Пока душа сладострастника, которым оказывается поэт Гвидо Гвиницелли, член тайного общества Верных любви, как и сам Данте, спрашивает нашего героя, почему сквозь него не проходит солнечный свет, с противоположной стороны к ним по пылающей тропе подходит ещё одна череда душ. Слушая, что говорят души из обеих групп, которые целуются и радуются встрече, Данте заключает, что одни из них — сладострастники-гетеросексуалы, а другие — сладострастники-гомосексуалы. Против обыкновения он с готовностью утешает их (быть может, потому, что снисходительно относится к этому греху, или потому, что большинство находящихся здесь — писатели, как и он), напоминая им, что осталось совсем чуть-чуть, и скоро они получат мир и Божье прощение, потому что небо полно любви.
В самом начале двадцать седьмой песни, когда день уже почти завершён, трое путников подходят к месту, где пламенем охвачена уже вся тропа. Тут им является радостный ангел Божий, побуждающий их пройти сквозь пламя, и Данте в ужасе закрывает лицо руками и чувствует себя «как тот, кто будет в недро погружён земное». Однако, видя, как он напуган, Вергилий успокаивает его:
— Для нас это тоже верно, правда? — с надеждой прервала его я.
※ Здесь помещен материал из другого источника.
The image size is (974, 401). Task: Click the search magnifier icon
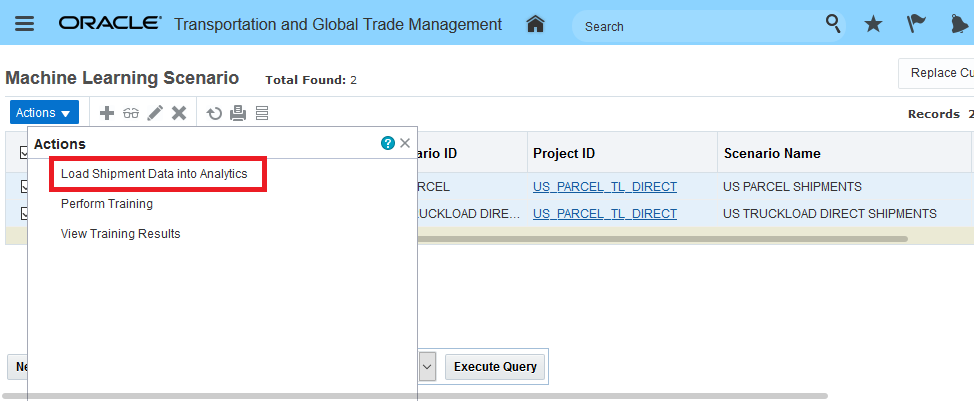[x=833, y=24]
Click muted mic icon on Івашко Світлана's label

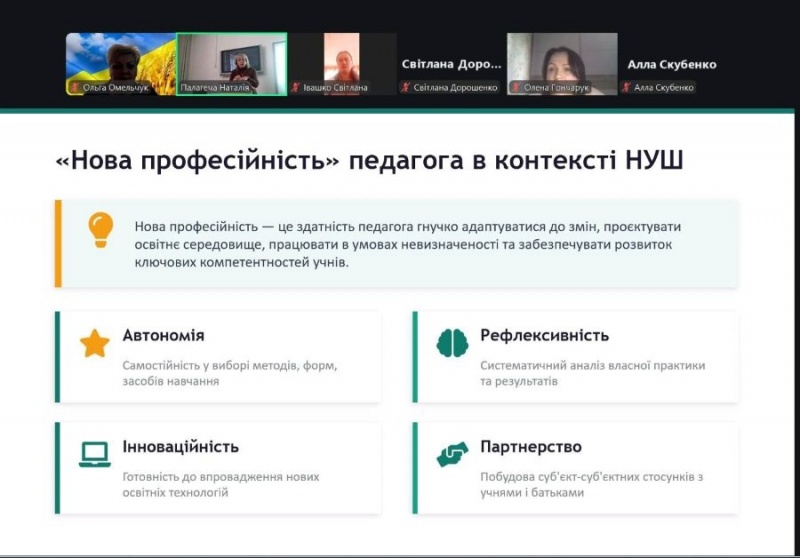[x=296, y=88]
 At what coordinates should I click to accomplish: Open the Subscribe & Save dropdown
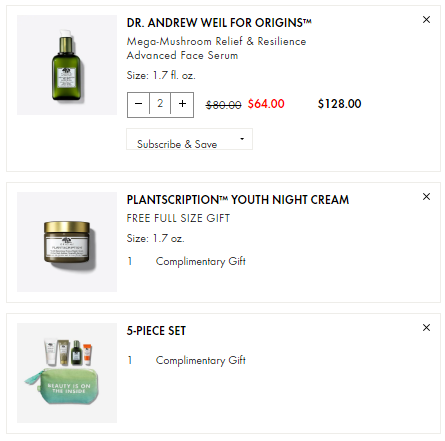point(189,139)
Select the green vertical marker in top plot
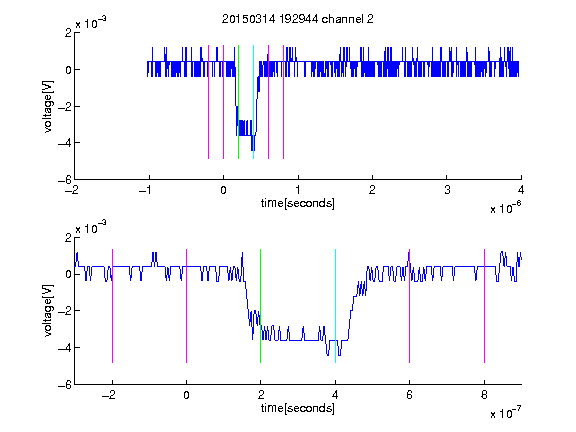 238,102
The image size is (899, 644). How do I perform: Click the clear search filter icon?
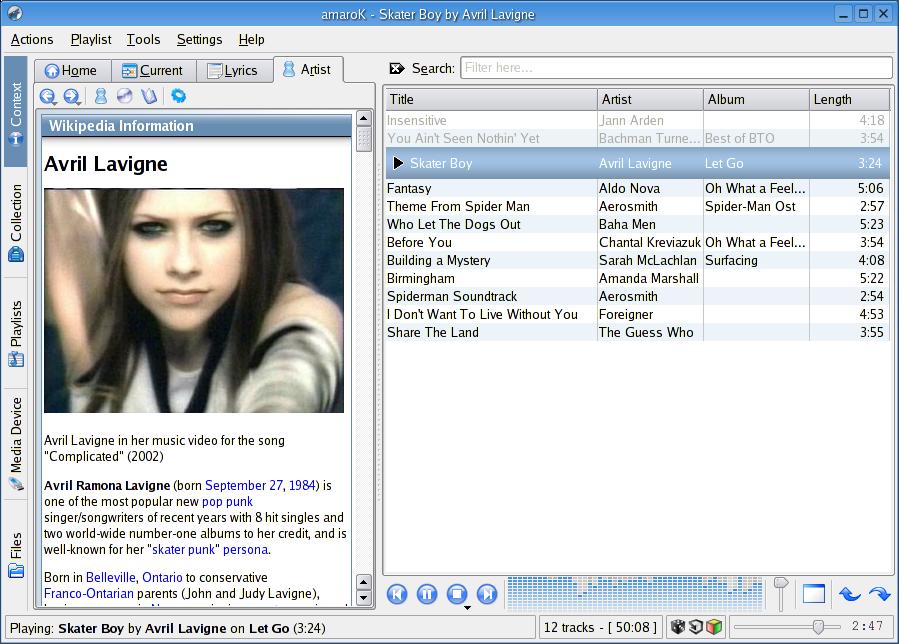(x=397, y=69)
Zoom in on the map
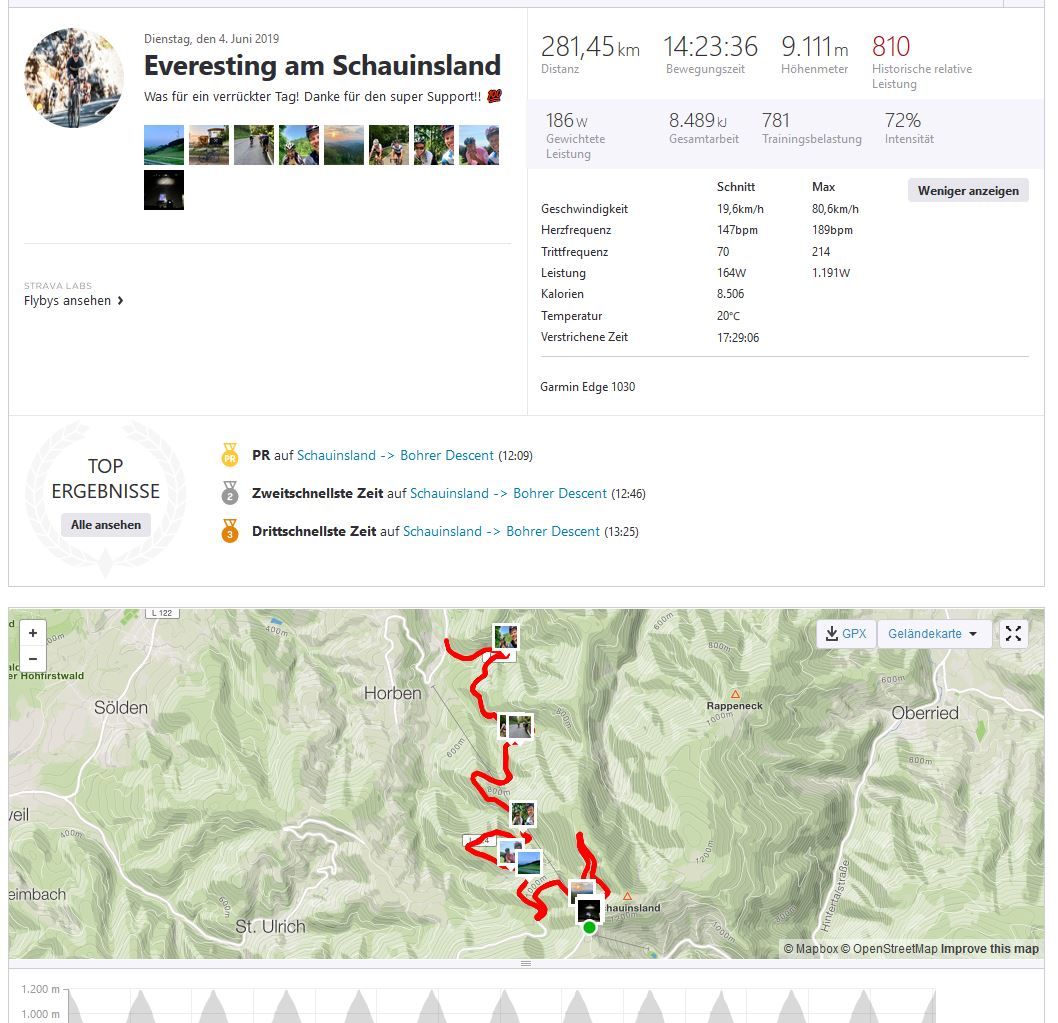This screenshot has width=1058, height=1023. coord(33,633)
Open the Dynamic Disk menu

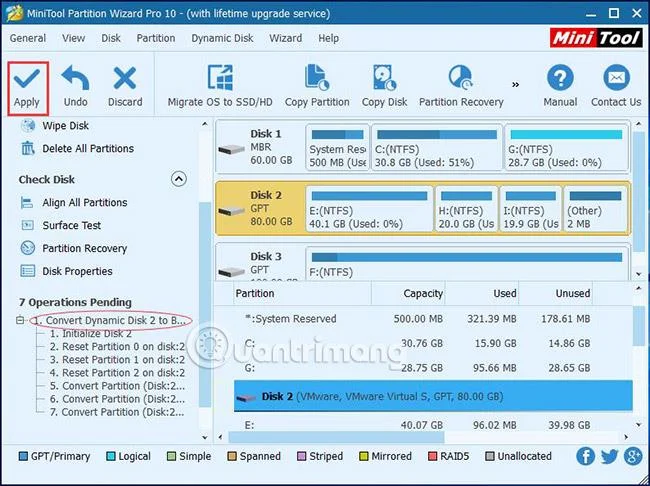pos(222,38)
— Не торопи события, Басилея.
Кремень хладнокровно продолжал читать, как насмерть перепуганный Данте упрямо стоит перед огнём, не решаясь ступить ни шагу, тогда Вергилий подаёт ему пример:
Идя на голос, поющий снаружи «Блаженны чистые сердцем» и принадлежащий последнему ангелу-хранителю, который, являясь им в пламени в виде слепящего света, стирает со лба Данте последнюю букву «Ρ», они наконец выходят из огня и обнаруживают, что находятся прямо рядом с проходом в Рай Земной. Так что, счастливые и довольные, они начинают подъём. Но, пока они поднимаются, окончательно спускается ночь, и им приходится улечься на ступенях, потому что, как им говорили ещё в начале пути, по горе Чистилища нельзя подниматься ночью. Лёжа на своей ступени, Данте видит небо, усыпанное звёздами, которые «светлее, чем обычно, и крупней», и, погрузившись в их созерцание, засыпает глубоким сном.
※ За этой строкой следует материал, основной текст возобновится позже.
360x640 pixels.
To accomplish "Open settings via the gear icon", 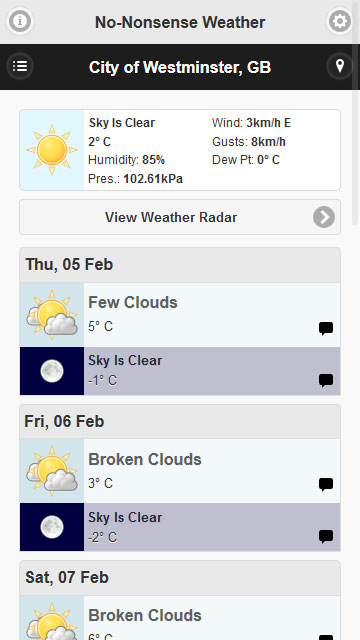I will (340, 21).
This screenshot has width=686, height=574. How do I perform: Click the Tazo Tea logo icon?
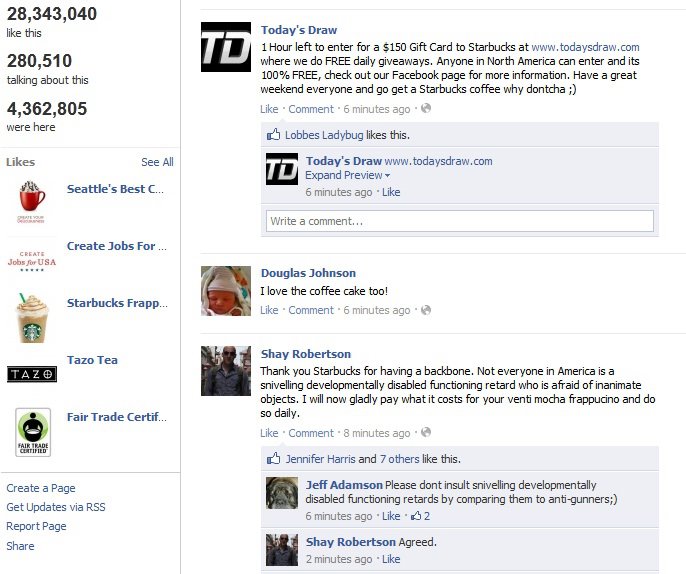tap(32, 374)
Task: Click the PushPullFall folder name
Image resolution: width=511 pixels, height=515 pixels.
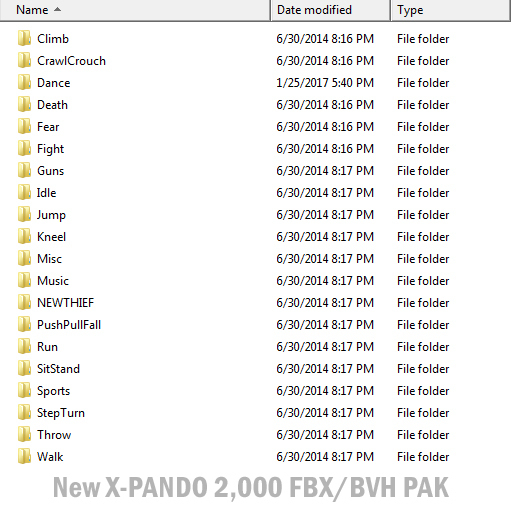Action: [69, 325]
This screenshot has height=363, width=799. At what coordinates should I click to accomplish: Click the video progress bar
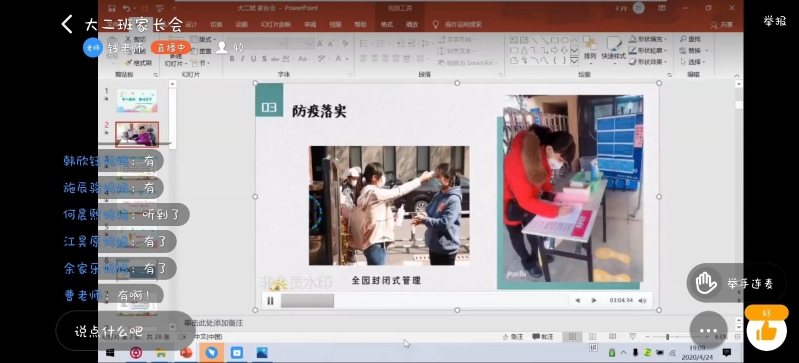click(424, 301)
«Неваи» развернулся в сторону причала Антиохии, а поселенцы, около ста человек, с ног до головы одетые в белое — белые туники, накидки, платки и набедренные повязки, — выкрикивали приветствия, подпрыгивали и размахивали в воздухе руками. Похоже, что возвращение Мулугеты Мариама и его товарищей было большим поводом для радости. Деревня состояла из тридцати — сорока сгрудившихся вокруг пристани домов из самана с окрашенными в яркие цвета стенами и тростниковыми крышами. На всех были чёрные, похожие на печные, трубы, торчавшие из тростника, но высокие столбы дыма, которые я видела, когда мы были ещё довольно далеко от деревни, поднимались откуда-то из-за домов, между деревней и лесом, и теперь они казались совершенно громадными, похожими на руки великанов, старающихся достать до небес.